_THINGS TO DO_
**a)** Print the passage on EMS response times word for word, starting at "I’ve often said" and ending at "order of magnitude.".
**b)** Carry on the commentary about EMS response times and lights-and-siren transport from the point where it stops.

_SOURCE EXTRACT_
Yeah, that one. For as long as I’ve been teaching their courses, the American Heart Association has stated that ALS care within eight minutes of arrest improves survival rates. That is what we’re basing that response time standard upon. There are only two problems with that:

  1. That number is based less upon science than conjecture, and the only two interventions proven to improve survival to hospital discharge are early and uninterrupted chest compressions, and early defibrillation – both BLS interventions. The benefit of ALS is, at best, theoretical. Now, with the advent of things like post-ROSC induced hypothermia, that may indeed change. But for now, there is precious little evidence to support the efficacy of ALS in cardiac arrest.
  2. It’s a chain. Take out any of the first three links, and the best ALS care in the world is essentially meaningless. Fact is, the only meaningful response time standard is four minutes or less. If you can’t meet that standard, then the next best bet is just as reliably derived by using the Magic Eight Ball as it is by copying the ambulance ordinance from the next town over.

While we’re on the subject of time, and its overstated importance in what we do, let’s look at lights and siren transport, shall we?

I’ve often said that twin water-cooled .50 caliber machine guns and a snowplow bumper would be more effective than lights and siren, and I was only half-joking. Lights and siren usually don’t buy you that much time, but throwing a burst of armor-piercing rounds into the Prius plodding along at 45 mph in the left lane would improve my job satisfaction by an order of magnitude.

In a North Carolina study, lights and siren response saved an average of 43.5 seconds. In Syracuse, NY, it was 1 minute, 46 seconds. In Minneapolis, it was a whopping 3.02 minutes. Yet, as I’ve pointed out earlier in this post, unless those time savings represent, consistently, the difference between a four minute response and something more than four minutes – on the 1% of EMS calls that involve cardiac arrest – then the end result is simply rapid conversion of money into noise and diesel fumes.

When it comes to the benefit of transporting with lights and siren, I’ll refer you to this quote from an article by Bryan Bledsoe, another EMS heretic who does a much better job than I at questioning EMS dogma:

“…Pennsylvania researchers studied a county-wide, single-provider, private EMS system that used 11 ALS ambulances. Annual call volume for the service area was 14,000, and the county population was approximately 90,000. A medical protocol was developed, and carried on each ambulance, that provided medical criteria for lights and siren transport. A total of 1,625 patients were entered into the study. Based on the medical protocol, 92% of patients were transported without lights and sirens, while 8% were transported with lights and sirens. No adverse outcomes were identified as being related to non-lights and siren transport.”

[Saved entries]
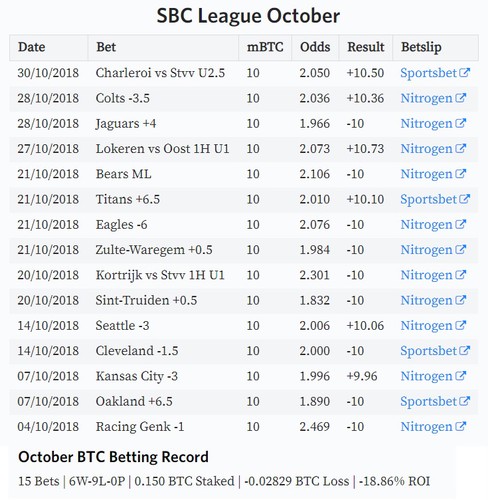Follow Nitrogen link for Kortrijk vs Stvv
The height and width of the screenshot is (500, 488).
[426, 275]
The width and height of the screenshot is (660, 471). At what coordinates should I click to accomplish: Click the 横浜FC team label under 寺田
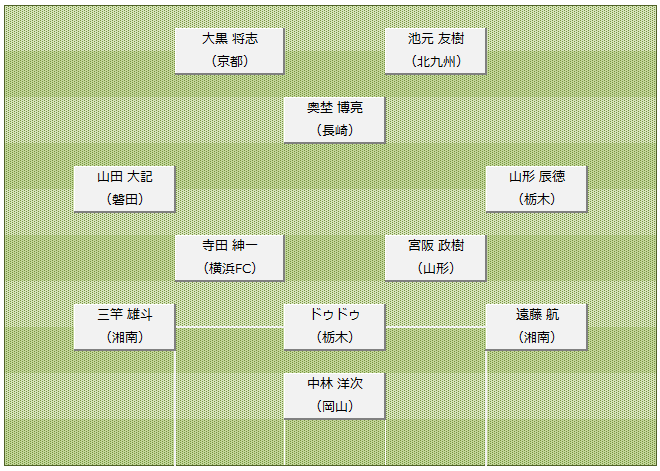coord(230,268)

_LIST OF ANSWERS_
**a)**
I’ve often said that twin water-cooled .50 caliber machine guns and a snowplow bumper would be more effective than lights and siren, and I was only half-joking. Lights and siren usually don’t buy you that much time, but throwing a burst of armor-piercing rounds into the Prius plodding along at 45 mph in the left lane would improve my job satisfaction by an order of magnitude.

**b)**
From later in the article, comes this:

“Do the benefits of lights and siren transport outweigh the possible risks? Again, this must be a local decision. A recent study estimated that the fatality rate for EMS personnel is 12.7 fatalities per 100,000 EMS workers annually, which compares with 14.2 for police, 16.5 for firefighters, and a national average of 5.0 during the same time period. Most fatalities were due to traffic accidents.7 Some industry experts have estimated that there are 12,000 ambulance-related crashes annually in the United States, causing nearly 120 deaths.”

It’s pretty clear that, despite what we tell the public, despite what we tell ourselves, that the vast majority of EMS calls aren’t a life-or-death struggle set to the ominous ticking of a clock. It’s time we stopped pretending otherwise, and started doing research to determine exactly what calls are that time-sensitive, and what is the optimum response time standard for those types of calls.

And while we’re at it, start the long and arduous task of educating John Q. Public that, should he call an ambulance for the knee pain he’s had for a month, he can expect an ambulance in roughly the same time frame he can expect his cable television installer – some time next Thursday, between the hours of 8:00 am and 5:00 pm.


That’s all the preaching I’ll do for now. There may be Inconvenient Truths to come, unless my ADHD kicks in and I – Hey guys, let’s all go ride our bikes!